This TIP suggests that Tcl's core be modified to allow non-native filesystems to be plugged in to the core, and hence allow perfect virtual filesystems to exist. The implementations provided by all of the above tools are very far from perfect. The most obvious types of virtual filesystem which should be supported are:

but the main point is that all filesystem access should occur through a hookable interface, so that Tcl neither knows nor cares what type of filesystem it is dealing with.

Furthermore this hookable interface should be Tcl_Obj based, providing a new 'Path' object type, which should be designed with two goals in mind:

If all of these goals are achieved, Tcl will have a new filesystem which is both more efficient and more powerful than the existing implementation.

Technical discussion

1. Virtual filesystems

An examination of the core shows that a very limited support was added to tclIOUtil.c in June 1998 (presumably by Scriptics to support prowrap) so that TclStat, TclAccess and Tcl_OpenFileChannel commands could be intercepted. (See http://cvs.sourceforge.net/cgi-bin/cvsweb.cgi/tcl/generic/tclIOUtil.c?rev=1.2&content-type=text/x-cvsweb-markup&cvsroot=tcl)
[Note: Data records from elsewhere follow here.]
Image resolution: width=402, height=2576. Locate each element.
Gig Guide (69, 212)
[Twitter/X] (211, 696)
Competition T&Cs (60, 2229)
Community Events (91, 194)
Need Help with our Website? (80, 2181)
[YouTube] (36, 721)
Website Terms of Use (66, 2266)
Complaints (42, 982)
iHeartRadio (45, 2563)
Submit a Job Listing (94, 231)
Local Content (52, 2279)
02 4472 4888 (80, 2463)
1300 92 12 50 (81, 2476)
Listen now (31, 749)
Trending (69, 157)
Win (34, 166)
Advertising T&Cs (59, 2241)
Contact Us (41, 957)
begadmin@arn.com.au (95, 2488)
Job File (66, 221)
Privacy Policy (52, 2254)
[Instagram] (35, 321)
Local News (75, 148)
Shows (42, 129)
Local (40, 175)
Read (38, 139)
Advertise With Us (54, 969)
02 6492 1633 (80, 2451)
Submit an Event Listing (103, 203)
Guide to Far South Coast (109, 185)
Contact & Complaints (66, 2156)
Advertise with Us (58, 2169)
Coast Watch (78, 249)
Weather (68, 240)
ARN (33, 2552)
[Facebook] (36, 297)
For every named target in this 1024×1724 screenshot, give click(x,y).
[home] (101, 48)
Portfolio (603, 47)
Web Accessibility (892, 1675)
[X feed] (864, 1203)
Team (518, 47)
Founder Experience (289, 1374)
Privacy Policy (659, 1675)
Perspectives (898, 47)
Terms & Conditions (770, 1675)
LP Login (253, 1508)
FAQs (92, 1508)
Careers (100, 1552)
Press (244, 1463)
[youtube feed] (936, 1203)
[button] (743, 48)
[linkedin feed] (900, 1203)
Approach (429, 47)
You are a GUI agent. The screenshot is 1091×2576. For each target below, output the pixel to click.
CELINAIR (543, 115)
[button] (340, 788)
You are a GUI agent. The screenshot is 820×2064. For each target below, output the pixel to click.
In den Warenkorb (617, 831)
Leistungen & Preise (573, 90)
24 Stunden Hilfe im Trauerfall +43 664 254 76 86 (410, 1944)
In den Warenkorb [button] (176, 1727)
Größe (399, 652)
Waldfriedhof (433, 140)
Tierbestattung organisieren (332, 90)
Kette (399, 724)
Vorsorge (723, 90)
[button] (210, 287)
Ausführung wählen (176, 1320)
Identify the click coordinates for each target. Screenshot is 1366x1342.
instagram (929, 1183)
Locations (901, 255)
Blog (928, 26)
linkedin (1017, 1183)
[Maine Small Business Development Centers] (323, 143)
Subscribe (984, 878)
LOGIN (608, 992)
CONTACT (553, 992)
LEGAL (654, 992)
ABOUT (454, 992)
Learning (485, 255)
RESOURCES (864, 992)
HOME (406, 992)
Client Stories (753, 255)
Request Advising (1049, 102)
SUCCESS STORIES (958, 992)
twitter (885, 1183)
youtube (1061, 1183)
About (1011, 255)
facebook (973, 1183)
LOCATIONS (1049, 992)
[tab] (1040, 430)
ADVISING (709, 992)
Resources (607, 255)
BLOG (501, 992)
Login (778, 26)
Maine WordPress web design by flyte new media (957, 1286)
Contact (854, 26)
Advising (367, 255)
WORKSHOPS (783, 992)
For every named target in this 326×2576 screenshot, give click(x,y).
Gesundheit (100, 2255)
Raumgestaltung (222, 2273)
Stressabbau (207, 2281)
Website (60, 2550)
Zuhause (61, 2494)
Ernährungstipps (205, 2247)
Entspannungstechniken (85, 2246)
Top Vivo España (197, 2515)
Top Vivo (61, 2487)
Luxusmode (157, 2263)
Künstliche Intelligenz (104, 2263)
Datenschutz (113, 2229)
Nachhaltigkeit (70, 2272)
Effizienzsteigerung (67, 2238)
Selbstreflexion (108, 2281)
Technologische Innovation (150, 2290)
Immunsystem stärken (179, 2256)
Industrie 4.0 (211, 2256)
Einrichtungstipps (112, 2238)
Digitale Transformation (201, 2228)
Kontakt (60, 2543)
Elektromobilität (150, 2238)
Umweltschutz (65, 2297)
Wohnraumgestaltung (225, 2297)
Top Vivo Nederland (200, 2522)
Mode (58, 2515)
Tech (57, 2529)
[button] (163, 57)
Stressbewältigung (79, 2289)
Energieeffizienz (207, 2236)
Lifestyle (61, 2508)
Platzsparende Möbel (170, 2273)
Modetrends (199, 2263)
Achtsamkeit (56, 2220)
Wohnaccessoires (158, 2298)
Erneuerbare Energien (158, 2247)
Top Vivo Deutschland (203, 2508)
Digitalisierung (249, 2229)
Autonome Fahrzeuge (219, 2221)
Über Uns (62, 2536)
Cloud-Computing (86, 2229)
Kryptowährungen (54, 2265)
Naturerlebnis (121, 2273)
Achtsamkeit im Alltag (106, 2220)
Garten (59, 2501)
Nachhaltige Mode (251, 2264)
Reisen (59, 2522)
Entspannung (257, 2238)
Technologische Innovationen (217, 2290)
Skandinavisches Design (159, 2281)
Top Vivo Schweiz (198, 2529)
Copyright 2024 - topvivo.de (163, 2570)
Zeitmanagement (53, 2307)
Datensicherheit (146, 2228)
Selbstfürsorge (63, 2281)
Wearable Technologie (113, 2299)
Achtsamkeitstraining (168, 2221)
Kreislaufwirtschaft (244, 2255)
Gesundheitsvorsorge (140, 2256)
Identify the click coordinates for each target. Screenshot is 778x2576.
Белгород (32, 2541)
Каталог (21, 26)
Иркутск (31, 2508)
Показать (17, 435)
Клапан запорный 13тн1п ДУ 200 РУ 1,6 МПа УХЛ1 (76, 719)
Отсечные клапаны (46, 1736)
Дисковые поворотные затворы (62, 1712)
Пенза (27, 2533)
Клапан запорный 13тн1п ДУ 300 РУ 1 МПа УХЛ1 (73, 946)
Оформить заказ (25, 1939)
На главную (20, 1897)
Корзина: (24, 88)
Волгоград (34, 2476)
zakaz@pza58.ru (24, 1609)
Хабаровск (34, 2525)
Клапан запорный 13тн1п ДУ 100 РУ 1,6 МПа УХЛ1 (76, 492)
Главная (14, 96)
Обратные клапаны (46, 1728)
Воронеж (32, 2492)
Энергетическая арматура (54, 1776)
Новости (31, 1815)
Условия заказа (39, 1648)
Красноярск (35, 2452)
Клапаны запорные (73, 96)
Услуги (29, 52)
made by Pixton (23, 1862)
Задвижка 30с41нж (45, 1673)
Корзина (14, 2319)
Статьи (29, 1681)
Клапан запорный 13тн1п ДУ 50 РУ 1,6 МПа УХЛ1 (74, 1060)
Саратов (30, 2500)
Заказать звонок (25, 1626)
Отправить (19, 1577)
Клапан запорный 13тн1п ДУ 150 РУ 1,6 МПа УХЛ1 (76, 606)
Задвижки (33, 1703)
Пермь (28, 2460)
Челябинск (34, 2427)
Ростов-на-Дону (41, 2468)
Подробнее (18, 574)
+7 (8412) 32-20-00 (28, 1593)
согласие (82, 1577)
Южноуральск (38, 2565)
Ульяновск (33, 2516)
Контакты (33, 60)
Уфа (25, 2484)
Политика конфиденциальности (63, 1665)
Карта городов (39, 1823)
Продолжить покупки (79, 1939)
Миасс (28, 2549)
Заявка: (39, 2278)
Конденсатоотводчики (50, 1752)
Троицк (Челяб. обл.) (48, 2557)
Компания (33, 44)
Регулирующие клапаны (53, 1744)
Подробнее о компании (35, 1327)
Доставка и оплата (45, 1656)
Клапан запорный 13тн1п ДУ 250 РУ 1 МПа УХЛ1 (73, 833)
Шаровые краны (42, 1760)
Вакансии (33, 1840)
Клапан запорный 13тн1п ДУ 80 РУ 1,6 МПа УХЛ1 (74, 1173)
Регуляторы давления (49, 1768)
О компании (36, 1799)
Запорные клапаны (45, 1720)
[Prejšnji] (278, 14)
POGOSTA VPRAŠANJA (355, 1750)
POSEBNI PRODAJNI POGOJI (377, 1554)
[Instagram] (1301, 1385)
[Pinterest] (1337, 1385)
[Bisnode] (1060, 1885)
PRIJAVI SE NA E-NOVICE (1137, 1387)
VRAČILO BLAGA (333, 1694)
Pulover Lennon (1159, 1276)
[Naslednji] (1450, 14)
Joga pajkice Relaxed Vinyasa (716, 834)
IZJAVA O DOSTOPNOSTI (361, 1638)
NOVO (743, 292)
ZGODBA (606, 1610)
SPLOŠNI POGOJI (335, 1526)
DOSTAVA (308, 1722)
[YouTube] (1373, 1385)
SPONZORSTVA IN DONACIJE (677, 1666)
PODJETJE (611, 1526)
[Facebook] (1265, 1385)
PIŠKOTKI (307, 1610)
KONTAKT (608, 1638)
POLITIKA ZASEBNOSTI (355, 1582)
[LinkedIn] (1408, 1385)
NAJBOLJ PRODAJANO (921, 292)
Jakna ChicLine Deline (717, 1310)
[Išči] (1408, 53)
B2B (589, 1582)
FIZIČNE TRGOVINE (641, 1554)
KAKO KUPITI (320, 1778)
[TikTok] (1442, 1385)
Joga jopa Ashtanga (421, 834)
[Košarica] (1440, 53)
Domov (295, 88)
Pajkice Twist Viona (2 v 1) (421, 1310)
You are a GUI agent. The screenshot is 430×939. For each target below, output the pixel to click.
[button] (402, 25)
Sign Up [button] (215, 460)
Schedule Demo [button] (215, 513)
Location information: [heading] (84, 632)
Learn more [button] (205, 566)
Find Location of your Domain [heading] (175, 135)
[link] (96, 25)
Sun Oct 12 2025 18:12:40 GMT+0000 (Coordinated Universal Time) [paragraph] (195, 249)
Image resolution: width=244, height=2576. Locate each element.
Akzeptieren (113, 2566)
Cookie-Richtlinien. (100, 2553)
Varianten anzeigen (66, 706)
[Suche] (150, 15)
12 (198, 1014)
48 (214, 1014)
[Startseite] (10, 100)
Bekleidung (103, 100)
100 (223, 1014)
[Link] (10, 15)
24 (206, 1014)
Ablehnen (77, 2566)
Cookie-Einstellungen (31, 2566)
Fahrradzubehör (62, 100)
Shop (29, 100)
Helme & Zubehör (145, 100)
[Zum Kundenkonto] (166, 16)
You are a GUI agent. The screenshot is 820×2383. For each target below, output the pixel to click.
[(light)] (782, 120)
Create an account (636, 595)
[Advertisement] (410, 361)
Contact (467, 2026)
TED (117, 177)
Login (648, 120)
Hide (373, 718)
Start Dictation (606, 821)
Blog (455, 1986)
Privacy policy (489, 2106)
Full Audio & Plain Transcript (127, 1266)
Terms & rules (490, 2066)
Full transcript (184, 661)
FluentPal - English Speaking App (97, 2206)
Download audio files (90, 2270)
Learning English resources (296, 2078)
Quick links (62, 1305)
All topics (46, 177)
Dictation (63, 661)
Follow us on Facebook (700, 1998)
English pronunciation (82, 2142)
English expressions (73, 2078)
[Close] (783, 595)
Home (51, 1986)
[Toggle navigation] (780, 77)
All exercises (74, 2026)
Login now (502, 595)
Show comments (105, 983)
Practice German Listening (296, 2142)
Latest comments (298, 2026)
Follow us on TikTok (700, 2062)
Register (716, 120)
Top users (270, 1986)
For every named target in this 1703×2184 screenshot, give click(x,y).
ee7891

This TIP seeks to provide a complete implementation of virtual file system support, rather than these piecemeal functions.

Fortunately, since Tcl is already abstracted across three different filesystem types (through the Tclp...) functions, it is not that big a task to abstract away to any generic filesystem.

One goal of this TIP is to allow an extension to be written so that one can implement a virtual filesystem entirely in Tcl: i.e. to provide sufficient hooks into Tcl's core so that an extension can capture all filesystem requests and divert them if desired. The goal is not to provide Tcl-level hooks in Tcl's core. Such hooks will only be at the C level, and an extension would be required to expose them to the Tcl level.

2. Objectified filesystem interface.

Every filesystem access in Tcl's core usually involves several calls to 'access', 'stat', etc.

For example 'file atime $path' requires two calls to 'stat' and one call to 'utime', all with the same $path argument. Each of these requires a conversion from the same Utf path to the same native string representation. No caching is performed, so each of these goes through Tcl_UtfToExternal. Often Tcl code will use the same $path objects for an entire sequence of Tcl 'file' operations. Clealy a representation which cached the native path would speed up all of these operations (except the first).

The second reason why objectification is desirable is that in a pluggable-fs environment we must determine, for each file operation, which filesystem to use (whether native, a mounted .zip file, a remote ftp site, etc.). If this information can be cached for a particular path, again we will not need to recalculate it at every step. A similar technique of to that used by Tcl's bytecode compilation will be used: each cached object will have a 'filesystemEpoch' counter, so that we can tell with each access whether the filesystem has been modified (and we must discard the cached information). Mounting/unmounting filesystems will obviously modify the filesystemEpoch.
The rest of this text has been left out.